Capital Efficiency vs. Revenue Growth: An Empirical Analysis of Long-Term Value Creation in Public Companies (2020–2025)


International Research Journal of Economics and Management Studies
© 2025 by IRJEMS
Volume 4  Issue 8
Year of Publication : 2025
Authors : Aryan B Nair
irjems doi : 10.56472/25835238/IRJEMS-V4I8P111

Citation:

Aryan B Nair. "Capital Efficiency vs. Revenue Growth: An Empirical Analysis of Long-Term Value Creation in Public Companies (2020–2025)" International Research Journal of Economics and Management Studies, Vol. 4, No. 8, pp. 89-95, 2025. Crossref. http://doi.org/10.56472/25835238/IRJEMS-V4I8P111

Abstract:

This paper examines how two key factors- capital efficiency and revenue growth - shape long-term value creation in companies. Capital efficiency is measured by Return on Invested Capital (ROIC), while growth is captured through the 5-year Compound Annual Growth Rate (CAGR) of revenue.
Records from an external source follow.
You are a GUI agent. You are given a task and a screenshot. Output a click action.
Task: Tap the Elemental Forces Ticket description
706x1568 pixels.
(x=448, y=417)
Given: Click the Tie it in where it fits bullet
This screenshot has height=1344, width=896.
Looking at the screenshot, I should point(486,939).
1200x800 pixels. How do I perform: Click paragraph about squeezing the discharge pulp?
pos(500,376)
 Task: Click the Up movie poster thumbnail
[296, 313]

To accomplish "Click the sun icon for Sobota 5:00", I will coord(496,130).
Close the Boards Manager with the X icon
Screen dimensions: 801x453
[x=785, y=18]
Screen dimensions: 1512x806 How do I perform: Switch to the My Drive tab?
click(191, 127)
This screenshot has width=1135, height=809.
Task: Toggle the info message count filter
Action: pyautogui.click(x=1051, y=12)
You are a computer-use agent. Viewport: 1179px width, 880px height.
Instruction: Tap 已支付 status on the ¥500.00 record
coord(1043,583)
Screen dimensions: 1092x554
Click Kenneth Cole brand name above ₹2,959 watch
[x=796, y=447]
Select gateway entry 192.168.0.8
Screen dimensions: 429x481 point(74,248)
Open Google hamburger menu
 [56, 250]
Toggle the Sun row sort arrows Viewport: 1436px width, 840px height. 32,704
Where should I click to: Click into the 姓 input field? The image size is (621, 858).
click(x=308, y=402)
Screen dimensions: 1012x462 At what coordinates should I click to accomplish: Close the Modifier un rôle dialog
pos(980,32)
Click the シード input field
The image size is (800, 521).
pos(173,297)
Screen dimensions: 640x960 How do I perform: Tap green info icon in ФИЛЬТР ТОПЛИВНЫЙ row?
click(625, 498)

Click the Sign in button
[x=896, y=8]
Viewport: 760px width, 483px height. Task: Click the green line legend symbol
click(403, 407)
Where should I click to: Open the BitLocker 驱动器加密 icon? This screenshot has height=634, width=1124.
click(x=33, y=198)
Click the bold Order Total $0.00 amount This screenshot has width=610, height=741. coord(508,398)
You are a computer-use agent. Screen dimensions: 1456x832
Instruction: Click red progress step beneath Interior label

The study looks at 80 companies across multiple sectors, focusing on how well firms balance their growth with the discipline of efficient capital allocation. A correlation analysis is conducted between ROIC and revenue growth, yielding a coefficient of 0.45985, indicating a moderate positive relationship between the two variables. The findings suggest that while rapid revenue growth is an important driver for a company to create long-term value, it is not enough on its own. Long-term performance depends equally on a firm’s ability to generate consistent returns on the capital it invests. Companies that manage to combine both growth and efficiency tend to create stronger, more sustainable shareholder value. In contrast, firms that chase scale without efficiency may face stagnation or underperformance over time.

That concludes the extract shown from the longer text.